Goal: Reproduce the lines below word for word, starting with the very first line and ending after the line that contains "pyautogui.click(x=70, y=19)".

Provided information:
** Start **
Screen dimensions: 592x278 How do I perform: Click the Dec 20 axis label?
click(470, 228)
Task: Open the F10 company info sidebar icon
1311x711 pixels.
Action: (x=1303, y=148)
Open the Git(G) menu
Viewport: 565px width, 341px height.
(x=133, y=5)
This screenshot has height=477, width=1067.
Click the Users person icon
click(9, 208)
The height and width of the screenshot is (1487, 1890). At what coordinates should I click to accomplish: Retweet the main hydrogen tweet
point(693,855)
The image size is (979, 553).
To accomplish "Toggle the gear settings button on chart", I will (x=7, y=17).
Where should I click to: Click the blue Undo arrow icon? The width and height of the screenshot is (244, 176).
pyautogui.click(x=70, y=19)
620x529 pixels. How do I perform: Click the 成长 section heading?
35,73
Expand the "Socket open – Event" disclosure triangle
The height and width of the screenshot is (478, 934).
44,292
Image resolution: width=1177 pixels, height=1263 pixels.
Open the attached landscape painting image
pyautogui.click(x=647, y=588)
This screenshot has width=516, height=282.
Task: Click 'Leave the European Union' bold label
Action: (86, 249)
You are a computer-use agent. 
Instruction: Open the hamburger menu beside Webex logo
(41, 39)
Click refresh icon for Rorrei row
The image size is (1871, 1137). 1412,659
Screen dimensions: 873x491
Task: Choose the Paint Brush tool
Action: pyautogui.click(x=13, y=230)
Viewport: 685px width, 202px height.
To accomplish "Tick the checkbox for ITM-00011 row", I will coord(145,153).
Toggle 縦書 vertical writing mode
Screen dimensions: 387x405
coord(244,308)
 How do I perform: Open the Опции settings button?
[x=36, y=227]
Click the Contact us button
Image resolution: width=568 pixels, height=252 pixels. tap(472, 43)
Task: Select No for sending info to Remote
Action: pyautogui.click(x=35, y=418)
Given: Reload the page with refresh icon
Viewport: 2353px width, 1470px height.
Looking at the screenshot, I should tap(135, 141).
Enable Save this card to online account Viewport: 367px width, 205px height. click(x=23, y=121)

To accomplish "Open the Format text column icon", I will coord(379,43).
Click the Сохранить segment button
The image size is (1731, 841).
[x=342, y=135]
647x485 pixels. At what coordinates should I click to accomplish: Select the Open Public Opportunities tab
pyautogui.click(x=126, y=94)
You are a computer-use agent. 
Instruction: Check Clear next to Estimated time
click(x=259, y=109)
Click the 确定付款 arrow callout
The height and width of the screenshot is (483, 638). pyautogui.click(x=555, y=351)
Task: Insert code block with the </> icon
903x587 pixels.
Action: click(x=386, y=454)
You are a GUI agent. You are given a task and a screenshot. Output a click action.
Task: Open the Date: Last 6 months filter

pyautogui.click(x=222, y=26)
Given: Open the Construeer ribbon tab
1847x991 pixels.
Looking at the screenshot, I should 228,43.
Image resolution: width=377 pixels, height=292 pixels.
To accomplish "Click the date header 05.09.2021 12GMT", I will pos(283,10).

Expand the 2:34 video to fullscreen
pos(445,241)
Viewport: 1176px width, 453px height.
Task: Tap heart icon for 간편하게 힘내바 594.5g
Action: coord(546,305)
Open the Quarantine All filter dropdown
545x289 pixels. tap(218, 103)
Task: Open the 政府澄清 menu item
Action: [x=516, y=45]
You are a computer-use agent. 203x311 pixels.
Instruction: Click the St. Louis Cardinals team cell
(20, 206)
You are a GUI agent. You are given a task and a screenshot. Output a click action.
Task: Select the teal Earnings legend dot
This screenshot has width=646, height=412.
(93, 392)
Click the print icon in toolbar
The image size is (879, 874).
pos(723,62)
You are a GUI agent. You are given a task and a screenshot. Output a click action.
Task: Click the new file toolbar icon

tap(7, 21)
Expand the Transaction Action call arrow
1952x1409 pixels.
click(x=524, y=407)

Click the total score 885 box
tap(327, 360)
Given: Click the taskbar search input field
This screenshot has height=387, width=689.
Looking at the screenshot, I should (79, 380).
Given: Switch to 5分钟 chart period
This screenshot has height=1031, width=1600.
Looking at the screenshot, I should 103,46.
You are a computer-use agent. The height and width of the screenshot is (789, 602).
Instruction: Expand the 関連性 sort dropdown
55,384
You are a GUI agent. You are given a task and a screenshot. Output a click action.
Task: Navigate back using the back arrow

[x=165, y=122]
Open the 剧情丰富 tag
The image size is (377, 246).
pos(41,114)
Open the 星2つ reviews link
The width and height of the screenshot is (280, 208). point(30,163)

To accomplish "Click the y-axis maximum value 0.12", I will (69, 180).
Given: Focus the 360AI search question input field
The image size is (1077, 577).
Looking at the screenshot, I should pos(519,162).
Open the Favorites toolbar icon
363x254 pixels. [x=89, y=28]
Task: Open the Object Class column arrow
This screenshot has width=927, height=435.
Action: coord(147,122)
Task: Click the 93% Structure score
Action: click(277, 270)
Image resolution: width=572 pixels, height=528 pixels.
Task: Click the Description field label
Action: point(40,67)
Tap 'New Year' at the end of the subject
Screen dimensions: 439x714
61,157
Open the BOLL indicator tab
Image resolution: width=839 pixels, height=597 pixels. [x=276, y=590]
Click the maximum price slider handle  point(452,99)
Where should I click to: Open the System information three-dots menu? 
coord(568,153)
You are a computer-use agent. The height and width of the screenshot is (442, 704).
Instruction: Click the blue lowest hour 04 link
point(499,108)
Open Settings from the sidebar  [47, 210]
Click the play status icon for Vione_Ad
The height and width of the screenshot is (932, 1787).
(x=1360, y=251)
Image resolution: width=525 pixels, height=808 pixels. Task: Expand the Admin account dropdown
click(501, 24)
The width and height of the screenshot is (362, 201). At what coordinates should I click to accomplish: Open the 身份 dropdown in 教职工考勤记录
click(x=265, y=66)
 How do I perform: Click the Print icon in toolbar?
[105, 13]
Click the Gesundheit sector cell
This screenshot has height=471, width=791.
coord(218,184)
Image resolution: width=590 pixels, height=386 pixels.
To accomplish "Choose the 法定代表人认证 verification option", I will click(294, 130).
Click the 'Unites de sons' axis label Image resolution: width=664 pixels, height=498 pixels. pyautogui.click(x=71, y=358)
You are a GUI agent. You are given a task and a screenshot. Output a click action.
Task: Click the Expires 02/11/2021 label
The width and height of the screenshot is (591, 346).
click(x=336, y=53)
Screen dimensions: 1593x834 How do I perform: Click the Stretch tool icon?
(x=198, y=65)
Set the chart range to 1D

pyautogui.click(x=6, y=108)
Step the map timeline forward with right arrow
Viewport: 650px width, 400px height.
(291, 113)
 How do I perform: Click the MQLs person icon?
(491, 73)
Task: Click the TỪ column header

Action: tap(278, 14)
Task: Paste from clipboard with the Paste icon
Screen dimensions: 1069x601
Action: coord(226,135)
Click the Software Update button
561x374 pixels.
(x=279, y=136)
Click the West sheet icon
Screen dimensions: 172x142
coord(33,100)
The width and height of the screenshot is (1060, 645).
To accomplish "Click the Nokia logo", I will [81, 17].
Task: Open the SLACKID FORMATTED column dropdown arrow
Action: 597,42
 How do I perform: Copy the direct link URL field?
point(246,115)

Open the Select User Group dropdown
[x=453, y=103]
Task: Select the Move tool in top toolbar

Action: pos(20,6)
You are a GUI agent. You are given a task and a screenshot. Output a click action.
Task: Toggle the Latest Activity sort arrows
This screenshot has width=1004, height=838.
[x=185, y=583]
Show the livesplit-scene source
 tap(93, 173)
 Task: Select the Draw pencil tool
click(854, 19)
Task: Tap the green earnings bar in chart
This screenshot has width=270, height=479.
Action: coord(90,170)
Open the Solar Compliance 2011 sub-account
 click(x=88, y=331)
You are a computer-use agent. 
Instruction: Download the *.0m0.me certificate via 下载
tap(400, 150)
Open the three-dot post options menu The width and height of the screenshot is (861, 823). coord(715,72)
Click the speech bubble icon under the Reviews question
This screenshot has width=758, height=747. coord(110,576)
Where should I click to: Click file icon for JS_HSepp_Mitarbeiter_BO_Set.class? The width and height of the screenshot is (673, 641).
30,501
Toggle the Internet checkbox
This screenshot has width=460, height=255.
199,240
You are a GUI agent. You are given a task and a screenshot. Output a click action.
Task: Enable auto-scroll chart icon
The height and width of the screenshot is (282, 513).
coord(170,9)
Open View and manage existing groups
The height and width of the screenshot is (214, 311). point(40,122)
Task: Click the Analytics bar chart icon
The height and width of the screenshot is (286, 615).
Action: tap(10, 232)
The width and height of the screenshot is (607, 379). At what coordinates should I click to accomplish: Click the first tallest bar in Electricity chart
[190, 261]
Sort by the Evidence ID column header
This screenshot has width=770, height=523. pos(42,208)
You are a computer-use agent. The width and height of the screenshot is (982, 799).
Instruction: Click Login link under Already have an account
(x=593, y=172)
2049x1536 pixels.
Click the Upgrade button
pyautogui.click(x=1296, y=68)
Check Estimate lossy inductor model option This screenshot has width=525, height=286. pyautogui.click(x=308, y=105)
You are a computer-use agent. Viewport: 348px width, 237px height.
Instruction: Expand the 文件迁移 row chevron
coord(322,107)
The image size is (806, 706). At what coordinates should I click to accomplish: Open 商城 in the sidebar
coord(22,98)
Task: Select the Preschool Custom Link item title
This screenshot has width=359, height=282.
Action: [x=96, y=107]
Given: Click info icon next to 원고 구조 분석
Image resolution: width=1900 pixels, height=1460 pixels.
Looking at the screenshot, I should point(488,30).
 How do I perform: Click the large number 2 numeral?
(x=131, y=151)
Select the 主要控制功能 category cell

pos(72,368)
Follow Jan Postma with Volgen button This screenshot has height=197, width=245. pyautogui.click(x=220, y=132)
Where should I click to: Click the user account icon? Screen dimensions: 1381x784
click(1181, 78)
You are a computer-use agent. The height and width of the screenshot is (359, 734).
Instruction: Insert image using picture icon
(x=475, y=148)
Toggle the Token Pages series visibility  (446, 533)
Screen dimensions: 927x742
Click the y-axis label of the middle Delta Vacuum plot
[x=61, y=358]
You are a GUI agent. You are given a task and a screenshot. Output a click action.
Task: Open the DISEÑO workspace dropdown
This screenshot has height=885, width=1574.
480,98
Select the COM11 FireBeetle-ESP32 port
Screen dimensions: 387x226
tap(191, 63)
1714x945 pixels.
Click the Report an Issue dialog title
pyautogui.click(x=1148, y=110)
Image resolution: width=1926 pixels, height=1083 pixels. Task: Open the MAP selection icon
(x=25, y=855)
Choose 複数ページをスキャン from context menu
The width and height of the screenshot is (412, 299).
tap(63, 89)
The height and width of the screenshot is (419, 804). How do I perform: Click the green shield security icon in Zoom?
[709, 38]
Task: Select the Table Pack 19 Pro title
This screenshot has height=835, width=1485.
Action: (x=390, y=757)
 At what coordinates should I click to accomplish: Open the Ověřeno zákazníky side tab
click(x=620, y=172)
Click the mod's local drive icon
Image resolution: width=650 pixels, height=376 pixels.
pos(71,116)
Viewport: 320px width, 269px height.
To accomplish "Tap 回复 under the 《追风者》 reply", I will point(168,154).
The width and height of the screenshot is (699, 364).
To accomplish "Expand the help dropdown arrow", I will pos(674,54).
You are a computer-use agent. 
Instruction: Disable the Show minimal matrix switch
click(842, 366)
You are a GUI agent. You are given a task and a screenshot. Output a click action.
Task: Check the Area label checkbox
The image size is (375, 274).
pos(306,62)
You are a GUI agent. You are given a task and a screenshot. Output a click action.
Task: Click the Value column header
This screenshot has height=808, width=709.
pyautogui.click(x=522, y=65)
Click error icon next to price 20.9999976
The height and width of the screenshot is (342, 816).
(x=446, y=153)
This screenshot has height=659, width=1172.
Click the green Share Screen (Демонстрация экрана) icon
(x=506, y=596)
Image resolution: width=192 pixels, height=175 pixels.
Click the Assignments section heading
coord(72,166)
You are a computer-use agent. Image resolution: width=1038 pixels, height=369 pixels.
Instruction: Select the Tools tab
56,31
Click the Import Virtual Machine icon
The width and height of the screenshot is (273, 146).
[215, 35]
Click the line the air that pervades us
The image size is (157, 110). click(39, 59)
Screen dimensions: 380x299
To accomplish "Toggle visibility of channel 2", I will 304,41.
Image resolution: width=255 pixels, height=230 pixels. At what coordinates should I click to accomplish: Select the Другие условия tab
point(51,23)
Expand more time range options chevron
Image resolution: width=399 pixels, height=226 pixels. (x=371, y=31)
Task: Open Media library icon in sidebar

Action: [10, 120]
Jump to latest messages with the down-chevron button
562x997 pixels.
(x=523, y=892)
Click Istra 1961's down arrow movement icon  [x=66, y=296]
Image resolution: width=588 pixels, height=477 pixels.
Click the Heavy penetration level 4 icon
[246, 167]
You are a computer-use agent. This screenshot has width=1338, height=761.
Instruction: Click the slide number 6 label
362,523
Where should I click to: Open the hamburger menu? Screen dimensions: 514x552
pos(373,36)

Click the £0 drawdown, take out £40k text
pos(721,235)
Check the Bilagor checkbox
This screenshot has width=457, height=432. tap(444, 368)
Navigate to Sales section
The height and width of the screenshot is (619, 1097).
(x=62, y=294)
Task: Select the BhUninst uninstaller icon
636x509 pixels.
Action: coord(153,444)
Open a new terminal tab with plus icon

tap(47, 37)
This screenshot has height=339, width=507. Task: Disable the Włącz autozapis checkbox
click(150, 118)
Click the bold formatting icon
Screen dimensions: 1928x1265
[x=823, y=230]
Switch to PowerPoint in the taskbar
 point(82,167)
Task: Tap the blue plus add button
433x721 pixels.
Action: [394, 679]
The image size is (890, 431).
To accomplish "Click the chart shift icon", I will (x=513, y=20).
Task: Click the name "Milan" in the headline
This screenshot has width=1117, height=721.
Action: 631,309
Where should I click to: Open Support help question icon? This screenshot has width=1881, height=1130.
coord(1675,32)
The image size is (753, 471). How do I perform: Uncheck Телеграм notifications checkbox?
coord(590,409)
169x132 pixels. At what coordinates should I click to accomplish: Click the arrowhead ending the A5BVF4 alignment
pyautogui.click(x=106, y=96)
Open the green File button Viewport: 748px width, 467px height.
** End **
Response to this exercise:
Screen dimensions: 592x278 How do I perform: Click the Dec 20 axis label?
click(470, 228)
Task: Open the F10 company info sidebar icon
1311x711 pixels.
Action: (x=1303, y=148)
Open the Git(G) menu
Viewport: 565px width, 341px height.
(x=133, y=5)
This screenshot has height=477, width=1067.
Click the Users person icon
click(9, 208)
The height and width of the screenshot is (1487, 1890). At what coordinates should I click to accomplish: Retweet the main hydrogen tweet
point(693,855)
The image size is (979, 553).
To accomplish "Toggle the gear settings button on chart", I will (x=7, y=17).
Where should I click to: Click the blue Undo arrow icon? The width and height of the screenshot is (244, 176).
pyautogui.click(x=70, y=19)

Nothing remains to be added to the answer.